Don't assume race is won, Obama urges faithful

ByABC News
November 4, 2008, 2:01 AM

MANASSAS, Va. -- Barack Obama ended his history-making campaign for the presidency at a mammoth rally here late Monday, making an appeal for votes in a state that hasn't voted for a Democratic presidential candidate since Lyndon Johnson in 1964.

"Virginia, your voice can change the world tomorrow," the Democratic nominee told a crowd of more than 90,000 at a fairground.

The last rally of Obama's campaign capped a week in which he has barnstormed through Republican states in the hopes of switching enough of them to win the election. "It's going to be very close in Virginia," the state's Democratic governor, Tim Kaine, said. "But we can do it if we work until the polls close."

Most national polls show Obama poised to become the nation's first African-American president, with big leads over Republican rival John McCain. Yet poll numbers mean little in an election that will hinge on capturing electoral votes in a series of battleground states. It takes 270 electoral votes to win the White House.

That was the subtext of the message Obama delivered in three big rallies, beginning in Jacksonville. A hotly disputed Florida recount in 2000 gave George W. Bush the state's electoral votes and the White House even though Democrat Al Gore got more popular votes.

"We've got to win Florida and win this election," Obama told a crowd of more than 9,000. Sen.
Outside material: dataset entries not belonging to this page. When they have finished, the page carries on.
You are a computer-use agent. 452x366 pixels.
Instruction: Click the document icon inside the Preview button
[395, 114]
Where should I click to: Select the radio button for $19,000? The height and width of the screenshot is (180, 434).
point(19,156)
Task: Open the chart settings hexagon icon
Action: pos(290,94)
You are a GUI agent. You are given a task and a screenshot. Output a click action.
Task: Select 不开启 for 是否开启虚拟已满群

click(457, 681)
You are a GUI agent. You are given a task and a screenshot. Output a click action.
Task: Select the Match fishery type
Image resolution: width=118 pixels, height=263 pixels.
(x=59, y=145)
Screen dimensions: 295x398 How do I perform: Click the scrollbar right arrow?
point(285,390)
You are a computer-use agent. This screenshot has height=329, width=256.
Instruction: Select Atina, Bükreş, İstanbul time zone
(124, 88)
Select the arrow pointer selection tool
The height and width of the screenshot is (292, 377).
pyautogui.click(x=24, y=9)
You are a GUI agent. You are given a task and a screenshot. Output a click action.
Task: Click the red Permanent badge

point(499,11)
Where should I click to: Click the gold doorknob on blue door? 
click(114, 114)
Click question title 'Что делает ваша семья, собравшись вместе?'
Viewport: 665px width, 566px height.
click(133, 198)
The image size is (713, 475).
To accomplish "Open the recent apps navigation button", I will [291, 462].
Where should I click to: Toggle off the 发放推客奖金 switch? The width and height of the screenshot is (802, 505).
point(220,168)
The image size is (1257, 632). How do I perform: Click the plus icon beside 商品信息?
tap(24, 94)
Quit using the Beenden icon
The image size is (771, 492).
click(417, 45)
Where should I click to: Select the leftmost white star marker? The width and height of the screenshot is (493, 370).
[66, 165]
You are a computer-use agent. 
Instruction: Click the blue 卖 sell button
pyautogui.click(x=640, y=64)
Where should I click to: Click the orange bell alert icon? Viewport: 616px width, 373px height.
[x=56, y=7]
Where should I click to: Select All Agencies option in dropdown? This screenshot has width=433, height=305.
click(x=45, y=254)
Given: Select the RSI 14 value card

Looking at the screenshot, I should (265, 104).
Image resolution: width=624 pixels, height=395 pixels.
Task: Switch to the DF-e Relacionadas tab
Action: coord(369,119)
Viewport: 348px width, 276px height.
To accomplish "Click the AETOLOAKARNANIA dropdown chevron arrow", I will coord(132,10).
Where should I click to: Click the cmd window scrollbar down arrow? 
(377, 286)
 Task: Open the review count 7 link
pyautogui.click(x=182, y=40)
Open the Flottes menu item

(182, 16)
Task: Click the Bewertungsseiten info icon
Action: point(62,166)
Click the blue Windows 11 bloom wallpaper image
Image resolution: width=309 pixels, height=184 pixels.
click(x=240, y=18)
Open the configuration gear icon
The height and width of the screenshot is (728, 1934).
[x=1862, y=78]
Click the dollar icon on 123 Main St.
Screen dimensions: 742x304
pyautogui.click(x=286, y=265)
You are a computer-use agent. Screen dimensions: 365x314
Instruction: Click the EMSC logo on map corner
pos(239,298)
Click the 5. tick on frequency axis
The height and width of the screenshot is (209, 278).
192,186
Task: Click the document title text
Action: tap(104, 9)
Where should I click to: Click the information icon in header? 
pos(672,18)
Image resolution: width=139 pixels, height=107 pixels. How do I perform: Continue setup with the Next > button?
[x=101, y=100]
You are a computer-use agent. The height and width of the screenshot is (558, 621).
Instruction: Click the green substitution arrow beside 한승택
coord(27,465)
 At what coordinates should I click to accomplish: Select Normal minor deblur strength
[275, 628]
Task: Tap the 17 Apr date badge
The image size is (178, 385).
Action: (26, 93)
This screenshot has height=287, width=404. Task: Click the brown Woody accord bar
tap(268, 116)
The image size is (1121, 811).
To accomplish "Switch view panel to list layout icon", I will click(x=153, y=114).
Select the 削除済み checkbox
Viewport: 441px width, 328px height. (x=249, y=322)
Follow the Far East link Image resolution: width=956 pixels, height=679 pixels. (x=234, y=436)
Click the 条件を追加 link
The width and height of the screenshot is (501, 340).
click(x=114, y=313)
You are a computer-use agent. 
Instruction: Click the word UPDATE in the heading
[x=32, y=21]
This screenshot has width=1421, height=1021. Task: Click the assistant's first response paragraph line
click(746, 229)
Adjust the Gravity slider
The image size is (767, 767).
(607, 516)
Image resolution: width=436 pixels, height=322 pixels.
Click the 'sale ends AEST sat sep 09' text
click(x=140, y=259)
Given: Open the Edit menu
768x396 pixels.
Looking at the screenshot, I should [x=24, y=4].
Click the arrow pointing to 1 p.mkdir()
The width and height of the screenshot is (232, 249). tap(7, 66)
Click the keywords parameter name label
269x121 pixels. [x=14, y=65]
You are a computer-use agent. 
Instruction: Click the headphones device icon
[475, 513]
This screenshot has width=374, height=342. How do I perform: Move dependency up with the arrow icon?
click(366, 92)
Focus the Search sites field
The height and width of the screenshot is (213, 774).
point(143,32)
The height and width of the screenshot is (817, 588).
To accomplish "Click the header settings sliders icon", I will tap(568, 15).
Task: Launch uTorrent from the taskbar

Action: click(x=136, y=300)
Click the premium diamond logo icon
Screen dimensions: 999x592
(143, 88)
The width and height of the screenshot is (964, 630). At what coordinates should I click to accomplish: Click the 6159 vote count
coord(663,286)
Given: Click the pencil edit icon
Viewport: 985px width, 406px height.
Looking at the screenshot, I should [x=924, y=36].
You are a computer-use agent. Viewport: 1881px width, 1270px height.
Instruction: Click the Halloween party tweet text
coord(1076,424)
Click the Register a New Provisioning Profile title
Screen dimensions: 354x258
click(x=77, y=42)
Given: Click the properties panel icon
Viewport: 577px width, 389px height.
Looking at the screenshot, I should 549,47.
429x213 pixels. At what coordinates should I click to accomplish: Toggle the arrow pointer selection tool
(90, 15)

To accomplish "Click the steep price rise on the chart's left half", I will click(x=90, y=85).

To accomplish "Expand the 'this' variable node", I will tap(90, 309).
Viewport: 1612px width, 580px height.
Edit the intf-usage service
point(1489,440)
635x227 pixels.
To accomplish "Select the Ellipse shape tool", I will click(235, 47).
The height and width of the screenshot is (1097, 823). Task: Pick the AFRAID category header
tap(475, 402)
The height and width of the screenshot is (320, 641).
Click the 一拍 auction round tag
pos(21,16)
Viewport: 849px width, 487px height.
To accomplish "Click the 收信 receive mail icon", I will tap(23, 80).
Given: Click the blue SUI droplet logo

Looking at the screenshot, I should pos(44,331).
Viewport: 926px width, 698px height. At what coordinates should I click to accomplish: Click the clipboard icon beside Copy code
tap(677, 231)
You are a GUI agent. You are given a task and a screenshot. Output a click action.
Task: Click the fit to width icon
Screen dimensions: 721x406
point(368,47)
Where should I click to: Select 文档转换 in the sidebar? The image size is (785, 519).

Bill Nelson, D-Fla., is predicting a 4-point victory for Obama in his state.

At a rally on the University of North Carolina-Charlotte campus, the Illinois senator drew 25,000 people. "Don't believe for a second that this election is over," Obama said. "We're going to have to work this next 24 hours like our lives depend on it."

After 21 months on the campaign trail, Obama's road weariness began to show Monday.

"Republicans are spending a lot of money on ads here in Ohio," he told the Jacksonville audience, which quickly shouted a correction.

"Florida," Obama acknowledged. "I've been traveling too much."

Obama, his wife, Michelle, and running mate Joe Biden crisscrossed the battleground states. Michelle Obama visited Nevada and Colorado. Biden, accompanied by his wife, Jill, stumped in Missouri, Ohio and Pennsylvania. The candidate was also on Monday Night Football.